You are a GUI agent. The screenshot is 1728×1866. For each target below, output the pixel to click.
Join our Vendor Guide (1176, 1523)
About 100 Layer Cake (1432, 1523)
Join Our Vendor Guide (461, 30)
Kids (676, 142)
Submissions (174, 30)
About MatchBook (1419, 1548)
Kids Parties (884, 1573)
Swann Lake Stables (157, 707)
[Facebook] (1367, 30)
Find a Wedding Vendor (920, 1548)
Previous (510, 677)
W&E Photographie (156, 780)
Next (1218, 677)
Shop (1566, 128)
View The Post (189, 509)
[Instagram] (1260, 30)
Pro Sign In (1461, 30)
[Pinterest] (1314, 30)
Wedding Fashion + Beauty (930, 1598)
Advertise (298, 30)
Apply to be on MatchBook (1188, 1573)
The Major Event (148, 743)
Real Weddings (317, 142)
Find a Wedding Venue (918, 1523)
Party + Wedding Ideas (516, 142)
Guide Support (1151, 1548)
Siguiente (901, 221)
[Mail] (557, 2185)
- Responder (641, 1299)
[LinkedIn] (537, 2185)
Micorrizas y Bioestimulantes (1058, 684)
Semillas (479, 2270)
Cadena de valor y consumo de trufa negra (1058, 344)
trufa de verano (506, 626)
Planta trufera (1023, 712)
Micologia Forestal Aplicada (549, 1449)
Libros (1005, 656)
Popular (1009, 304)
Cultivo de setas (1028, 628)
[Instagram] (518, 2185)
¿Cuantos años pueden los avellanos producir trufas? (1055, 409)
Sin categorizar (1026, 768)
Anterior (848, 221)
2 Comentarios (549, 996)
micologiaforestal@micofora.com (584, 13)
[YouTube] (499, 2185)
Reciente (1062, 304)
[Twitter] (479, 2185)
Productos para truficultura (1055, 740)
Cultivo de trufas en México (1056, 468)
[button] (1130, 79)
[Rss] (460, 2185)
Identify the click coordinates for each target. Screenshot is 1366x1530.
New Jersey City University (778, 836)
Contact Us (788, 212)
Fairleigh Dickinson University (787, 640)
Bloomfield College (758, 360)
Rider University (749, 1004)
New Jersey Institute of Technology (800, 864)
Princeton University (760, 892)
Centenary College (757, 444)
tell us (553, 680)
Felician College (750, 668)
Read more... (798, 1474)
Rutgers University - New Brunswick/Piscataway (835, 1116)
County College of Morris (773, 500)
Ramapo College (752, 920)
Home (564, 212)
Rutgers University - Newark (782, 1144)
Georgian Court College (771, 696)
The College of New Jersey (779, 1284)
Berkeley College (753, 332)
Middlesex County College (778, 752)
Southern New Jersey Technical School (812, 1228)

Task to complete:
Return all the data above, unaltered and complete.

Answer box:
You are a GUI agent. The screenshot is 1728×1866. For each target below, output the pixel to click.
Join our Vendor Guide (1176, 1523)
About 100 Layer Cake (1432, 1523)
Join Our Vendor Guide (461, 30)
Kids (676, 142)
Submissions (174, 30)
About MatchBook (1419, 1548)
Kids Parties (884, 1573)
Swann Lake Stables (157, 707)
[Facebook] (1367, 30)
Find a Wedding Vendor (920, 1548)
Previous (510, 677)
W&E Photographie (156, 780)
Next (1218, 677)
Shop (1566, 128)
View The Post (189, 509)
[Instagram] (1260, 30)
Pro Sign In (1461, 30)
[Pinterest] (1314, 30)
Wedding Fashion + Beauty (930, 1598)
Advertise (298, 30)
Apply to be on MatchBook (1188, 1573)
The Major Event (148, 743)
Real Weddings (317, 142)
Find a Wedding Venue (918, 1523)
Party + Wedding Ideas (516, 142)
Guide Support (1151, 1548)
Siguiente (901, 221)
[Mail] (557, 2185)
- Responder (641, 1299)
[LinkedIn] (537, 2185)
Micorrizas y Bioestimulantes (1058, 684)
Semillas (479, 2270)
Cadena de valor y consumo de trufa negra (1058, 344)
trufa de verano (506, 626)
Planta trufera (1023, 712)
Micologia Forestal Aplicada (549, 1449)
Libros (1005, 656)
Popular (1009, 304)
Cultivo de setas (1028, 628)
[Instagram] (518, 2185)
¿Cuantos años pueden los avellanos producir trufas? (1055, 409)
Sin categorizar (1026, 768)
Anterior (848, 221)
2 Comentarios (549, 996)
micologiaforestal@micofora.com (584, 13)
[YouTube] (499, 2185)
Reciente (1062, 304)
[Twitter] (479, 2185)
Productos para truficultura (1055, 740)
Cultivo de trufas en México (1056, 468)
[button] (1130, 79)
[Rss] (460, 2185)
Identify the click coordinates for each target. Screenshot is 1366x1530.
New Jersey City University (778, 836)
Contact Us (788, 212)
Fairleigh Dickinson University (787, 640)
Bloomfield College (758, 360)
Rider University (749, 1004)
New Jersey Institute of Technology (800, 864)
Princeton University (760, 892)
Centenary College (757, 444)
tell us (553, 680)
Felician College (750, 668)
Read more... (798, 1474)
Rutgers University - New Brunswick/Piscataway (835, 1116)
County College of Morris (773, 500)
Ramapo College (752, 920)
Home (564, 212)
Rutgers University - Newark (782, 1144)
Georgian Court College (771, 696)
The College of New Jersey (779, 1284)
Berkeley College (753, 332)
Middlesex County College (778, 752)
Southern New Jersey Technical School (812, 1228)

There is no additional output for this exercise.